Steps for Conducting Precedent Transaction Analysis

Steps for Conducting Precedent Transaction Analysis

  • Select a Comparable Universe The first step in performing Precedent Transaction Analysis is to select a comparable universe of companies. The universe of companies should be similar to the company being valued in terms of industry, size, and growth prospects. This universe will be used to identify and compare the transaction multiples of companies that have been sold in the past.
  • Identify and Collect Transaction Data The next step is to identify and collect transaction data for the comparable universe. This data should include information about the companies that have been sold, the transaction multiples, and any other relevant information about the transaction.

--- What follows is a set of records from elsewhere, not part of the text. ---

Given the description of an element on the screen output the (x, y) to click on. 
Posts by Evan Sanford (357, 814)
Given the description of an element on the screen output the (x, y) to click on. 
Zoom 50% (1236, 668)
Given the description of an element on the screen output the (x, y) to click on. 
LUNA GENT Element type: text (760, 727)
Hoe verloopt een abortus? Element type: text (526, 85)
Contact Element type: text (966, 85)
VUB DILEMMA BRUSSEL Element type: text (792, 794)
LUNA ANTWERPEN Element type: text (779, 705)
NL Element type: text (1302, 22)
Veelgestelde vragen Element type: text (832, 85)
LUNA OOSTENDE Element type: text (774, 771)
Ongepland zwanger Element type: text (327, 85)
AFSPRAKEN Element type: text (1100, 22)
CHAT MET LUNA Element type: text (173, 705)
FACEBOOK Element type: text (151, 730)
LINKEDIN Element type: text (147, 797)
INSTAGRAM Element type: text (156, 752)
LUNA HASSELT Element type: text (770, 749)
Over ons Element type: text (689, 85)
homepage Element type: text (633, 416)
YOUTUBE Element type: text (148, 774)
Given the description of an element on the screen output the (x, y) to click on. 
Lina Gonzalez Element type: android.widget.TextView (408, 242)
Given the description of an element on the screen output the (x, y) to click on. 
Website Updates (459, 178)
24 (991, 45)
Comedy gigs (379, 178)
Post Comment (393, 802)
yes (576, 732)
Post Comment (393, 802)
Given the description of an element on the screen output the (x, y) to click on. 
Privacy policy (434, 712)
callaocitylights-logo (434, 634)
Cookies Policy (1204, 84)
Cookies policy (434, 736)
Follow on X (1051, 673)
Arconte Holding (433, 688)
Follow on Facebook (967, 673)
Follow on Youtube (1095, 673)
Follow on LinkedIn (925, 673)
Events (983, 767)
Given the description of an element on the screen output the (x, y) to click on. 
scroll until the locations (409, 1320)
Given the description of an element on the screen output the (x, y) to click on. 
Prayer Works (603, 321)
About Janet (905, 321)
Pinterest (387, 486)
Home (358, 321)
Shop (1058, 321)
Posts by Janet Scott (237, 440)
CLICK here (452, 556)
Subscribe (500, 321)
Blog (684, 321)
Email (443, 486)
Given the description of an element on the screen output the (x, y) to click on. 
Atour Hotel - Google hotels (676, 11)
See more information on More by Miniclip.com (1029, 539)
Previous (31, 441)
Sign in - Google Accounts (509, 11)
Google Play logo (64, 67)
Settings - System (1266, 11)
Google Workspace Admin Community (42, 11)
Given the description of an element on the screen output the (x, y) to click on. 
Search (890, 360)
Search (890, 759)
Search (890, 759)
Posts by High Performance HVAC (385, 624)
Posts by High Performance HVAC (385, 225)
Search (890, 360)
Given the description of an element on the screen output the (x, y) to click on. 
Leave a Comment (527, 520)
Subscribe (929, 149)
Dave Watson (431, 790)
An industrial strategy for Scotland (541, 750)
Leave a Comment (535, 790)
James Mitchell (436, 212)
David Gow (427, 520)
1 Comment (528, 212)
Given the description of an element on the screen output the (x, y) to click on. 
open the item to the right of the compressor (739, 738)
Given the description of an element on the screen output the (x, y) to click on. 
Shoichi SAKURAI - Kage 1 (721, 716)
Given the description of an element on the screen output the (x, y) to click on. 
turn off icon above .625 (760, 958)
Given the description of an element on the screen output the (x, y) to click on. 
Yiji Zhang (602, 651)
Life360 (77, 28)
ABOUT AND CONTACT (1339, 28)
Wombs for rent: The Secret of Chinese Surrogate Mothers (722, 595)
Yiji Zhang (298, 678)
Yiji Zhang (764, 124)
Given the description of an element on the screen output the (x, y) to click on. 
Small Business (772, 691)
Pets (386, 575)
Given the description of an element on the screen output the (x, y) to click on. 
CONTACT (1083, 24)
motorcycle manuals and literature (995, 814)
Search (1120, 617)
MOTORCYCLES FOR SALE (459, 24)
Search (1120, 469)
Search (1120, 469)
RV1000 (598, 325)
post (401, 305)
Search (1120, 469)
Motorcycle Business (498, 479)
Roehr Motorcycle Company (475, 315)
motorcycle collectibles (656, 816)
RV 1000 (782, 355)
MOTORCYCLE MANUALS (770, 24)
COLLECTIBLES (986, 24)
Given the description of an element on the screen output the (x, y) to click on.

  • Calculate the Transaction Multiples The third step is to calculate the transaction multiples for each of the companies in the comparable universe. Transaction multiples are typically calculated as the enterprise value (EV) divided by the earnings before interest, taxes, depreciation, and amortization (EBITDA) of the company. Other multiples, such as price-to-sales (P/S) and price-to-earnings (P/E) ratios, can also be used.
  • Apply the Multiples to the Company Being Valued Once the transaction multiples have been calculated, they can be applied to the company being valued. This is done by multiplying the relevant transaction multiple by the company's earnings or other financial metrics. The result is an estimated value for the company based on the precedent transactions.